The unforeseen alliance between American-Christian Zionists and the pro-Israel lobby in the United States is an alliance of convenience. The Christian fundamentalists believe that the Messiah will mean the return of Jesus Christ on earth once the Jews of the world have accomplished the possession of Eretz-Israel and the ingathering of the exiles, the consequences of which are bound to be the removal of the Palestinians from Jerusalem and Judea and Samaria. The America Israel Public Affairs Committee (AIPAC), the powerful Jewish lobby in Washington, might not share the same eschatological vision of America’s evangelists, but it uses the alliance with them to promote what they view as Israel’s political and strategic interests. AIPAC has definitely developed a position on the peace process that is frequently counterproductive and reprehensible.
Contemporary Israeli political strategy consists of a double-edged drive to consolidate its alliance with the United States while preventing too intimate a relationship between America and its Arab allies in the region. In that sense, the radicalization of Arabs and Muslims serves as a message to the United States that Israel is, after all, the most reliable ally America can expect to have in the region. At the same time, the alliance of Saudi Arabia and Egypt with the United States. is an Israeli interest so long as America keeps its pledge of maintaining Israel’s military edge on its Arab neighbors. After all, it is Saudi Arabia’s alliance with the United States that brought it to conceive the so-called Arab peace initiative, and it is Egypt’s alliance with the United States that made Egypt into a regional peace broker that serves well Israel’s interest.
The recent cease-fire agreement between Israel and Hamas that was brokered by Egypt is a case in point. Israel certainly expects U.S. economic and military support to secure its conventional military superiority over all combined Arab states and its monopoly of nuclear weapons in the region.Israel’s internal security strategy is to reduce the eventual Palestinian state to a demilitarized one and to surround it militarily so as to isolate it from Jordan, with a militarized wall separating it from Israel.

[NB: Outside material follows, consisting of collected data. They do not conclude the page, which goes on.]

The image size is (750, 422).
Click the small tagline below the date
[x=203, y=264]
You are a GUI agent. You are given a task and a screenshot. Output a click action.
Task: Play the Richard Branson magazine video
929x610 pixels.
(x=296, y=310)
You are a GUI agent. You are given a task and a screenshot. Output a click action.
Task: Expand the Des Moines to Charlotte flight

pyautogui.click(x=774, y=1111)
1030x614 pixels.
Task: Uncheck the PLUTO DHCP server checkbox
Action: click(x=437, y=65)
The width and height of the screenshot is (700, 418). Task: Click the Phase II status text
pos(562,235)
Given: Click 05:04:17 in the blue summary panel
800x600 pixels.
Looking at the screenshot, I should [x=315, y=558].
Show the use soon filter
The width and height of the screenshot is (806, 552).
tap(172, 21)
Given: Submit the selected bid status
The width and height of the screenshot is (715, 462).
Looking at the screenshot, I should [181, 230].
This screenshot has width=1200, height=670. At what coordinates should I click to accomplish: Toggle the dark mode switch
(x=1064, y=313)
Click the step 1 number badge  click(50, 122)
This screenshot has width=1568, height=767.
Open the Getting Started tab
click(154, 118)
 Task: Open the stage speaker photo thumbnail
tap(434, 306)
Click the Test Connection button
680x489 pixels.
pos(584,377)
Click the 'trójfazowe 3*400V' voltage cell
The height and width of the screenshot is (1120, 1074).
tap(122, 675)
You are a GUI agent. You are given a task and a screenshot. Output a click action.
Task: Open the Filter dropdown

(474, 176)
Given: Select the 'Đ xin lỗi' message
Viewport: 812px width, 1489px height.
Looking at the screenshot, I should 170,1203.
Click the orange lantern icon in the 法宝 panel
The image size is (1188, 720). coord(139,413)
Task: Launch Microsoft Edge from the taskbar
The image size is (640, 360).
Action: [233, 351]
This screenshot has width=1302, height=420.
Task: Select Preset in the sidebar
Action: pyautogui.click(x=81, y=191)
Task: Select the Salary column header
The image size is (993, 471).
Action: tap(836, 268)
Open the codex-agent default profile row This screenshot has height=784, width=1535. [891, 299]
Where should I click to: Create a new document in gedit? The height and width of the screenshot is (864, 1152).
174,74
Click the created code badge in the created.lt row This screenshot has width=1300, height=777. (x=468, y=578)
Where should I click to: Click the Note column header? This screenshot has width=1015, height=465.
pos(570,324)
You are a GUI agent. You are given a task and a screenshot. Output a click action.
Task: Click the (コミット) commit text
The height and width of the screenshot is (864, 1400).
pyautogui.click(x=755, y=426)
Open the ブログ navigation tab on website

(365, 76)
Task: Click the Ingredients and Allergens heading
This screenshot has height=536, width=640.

This Israeli strategic vision is one of the factors contributing to the difficulties of peace. The strategic policy of Israel is very much a reflection of its self-perception and the perception of its Arab neighbors, Palestinians, and Muslims in general. In short, if Israel perceives itself as an island in the midst of a hostile Arab sea and of growing Muslim hostility around the world, it can only react by fortifying its island militarily and turn more toward the West for its political, economic, and social links. Paradoxically, this attitude reinforces Israel’s separation and alienation from its surroundings and from its neighbors.
Only a new perspective by Israel of its place in the region can change its strategic orientation. This can only be accomplished by considering Israel’s security in terms of regional security and by Israel’s joining its Arab neighbors in developing a regional security regime that includes the elimination of weapons of mass destruction. This approach would essentially turn enemies into allies, much as Europe was able to achieve after WWII.